Best for: managers who want to be more personable
9. Thrive, by Arianna Huffington
Arianna Huffington, co-founder and editor-in-chief of the Huffington Post Media Group, used to survive on four hours’ sleep a night. Then one day, she passed out due to exhaustion and broke her jaw. This was the wakeup call she needed. In Thrive, she discusses why it’s time we redefined success and how our “relentless pursuit of money and power has led to an epidemic of burnout and stress-related illnesses.” She candidly discusses her struggles with switching off and explains how she learned to focus less on work and more on the things that really matter: compassion, wellbeing, kindness, and laughter. Drawing on scientific findings in the fields of psychology, sports, and sleep science, she shows the importance of unplugging, relaxing, and dedicating more time to the things that matter. This is a must for the workaholics out there.
Best for: people who struggle with their work/life balance
10. Good to Great: Why Some Companies Make the Leap and Others Don’t, by Jim Collins
The result of a five-year project, Collins research includes findings from a 21-person research team and over 2,000 pages of transcripts examining how some companies make the leap from good to great, and why others fail to make the cut. Inside, he identifies the key characteristics of ‘elite’ companies, with a range of findings ranging from The Hedgehog Concept to The Flywheel and the Doom Loop. “Some of the key concepts discerned in the study,” comments Jim Collins, “fly in the face of our modern business culture and will, quite frankly, upset some people.” Intrigued? You should be.
Best for: people who want to pull ahead of the competition
11. Daring Greatly, by Brené Brown
There’s a common misconception that leaders should be outwardly strong and all-knowing at all times. If that’s something you find daunting, then here’s a book for you.

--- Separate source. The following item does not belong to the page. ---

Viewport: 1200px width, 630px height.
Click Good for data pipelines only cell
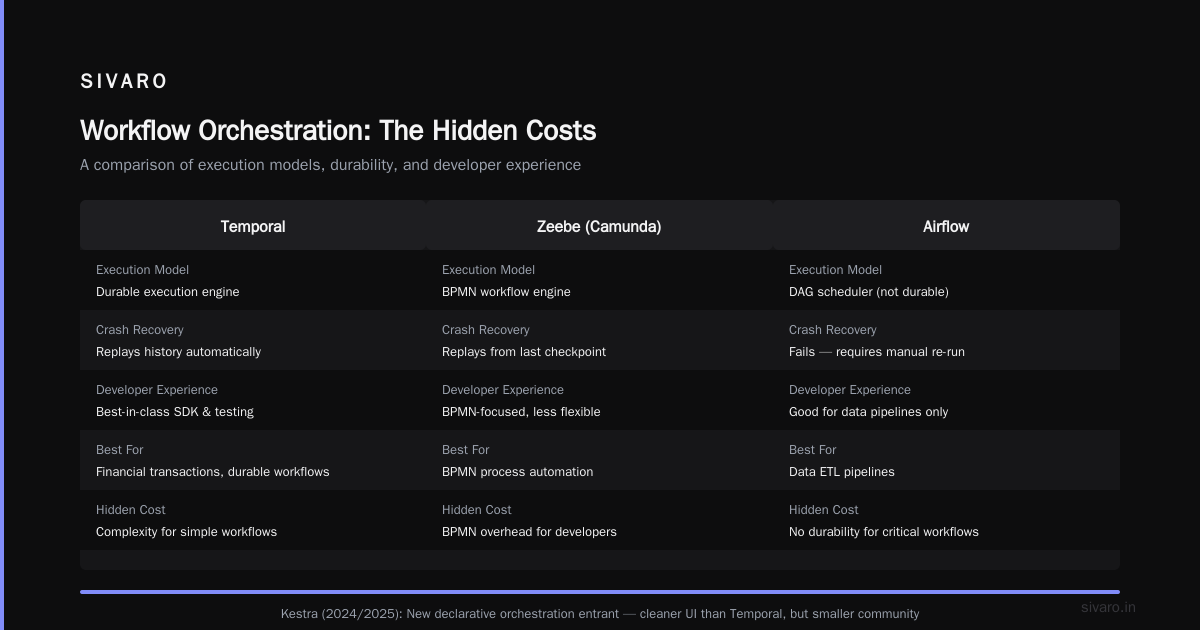click(x=946, y=400)
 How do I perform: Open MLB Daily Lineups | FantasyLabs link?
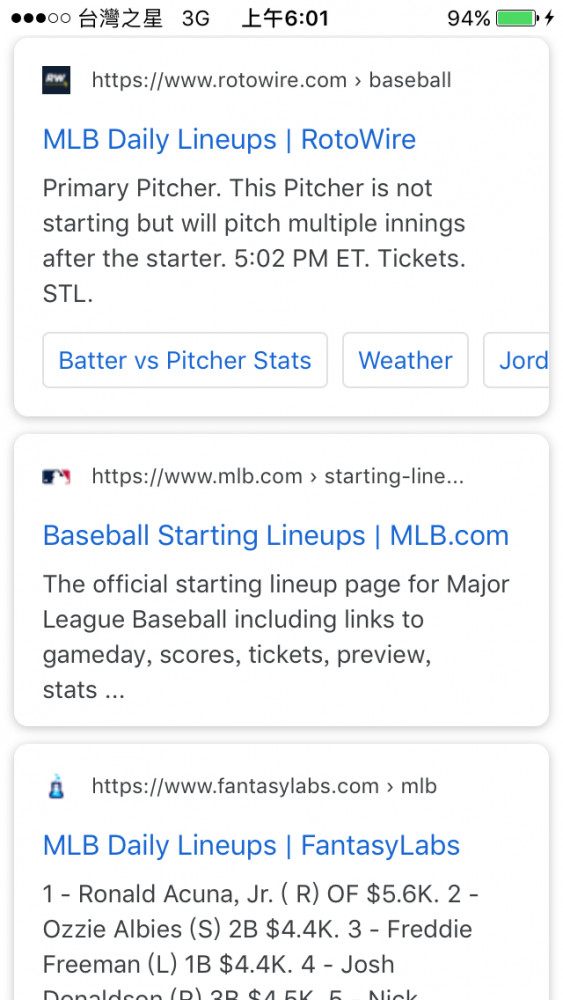pos(251,846)
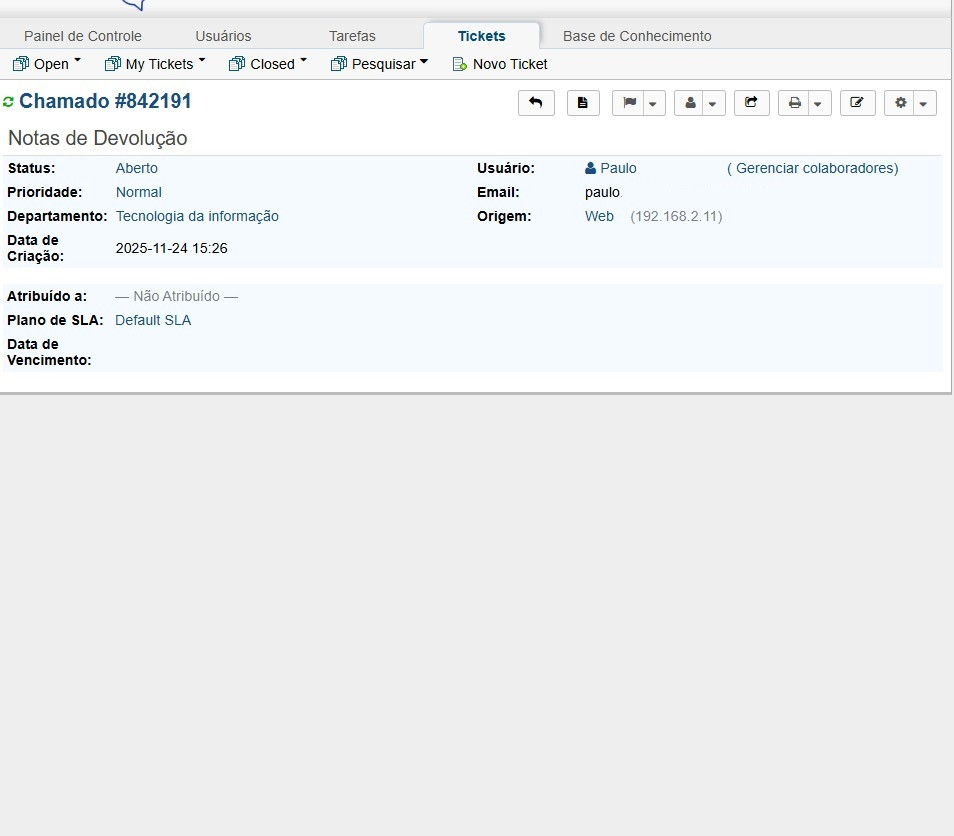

Drawing from 12 years of research, professor, founder and CEO of The Daring Way, Brené Brown dispels “the cultural myth that vulnerability is weakness and argues that it is, in truth, our most accurate measure of courage.” Brown blends a mixture of academia with personal stories as she uncovers how empathy and creativity are all vital leadership attributes that both stem from vulnerability.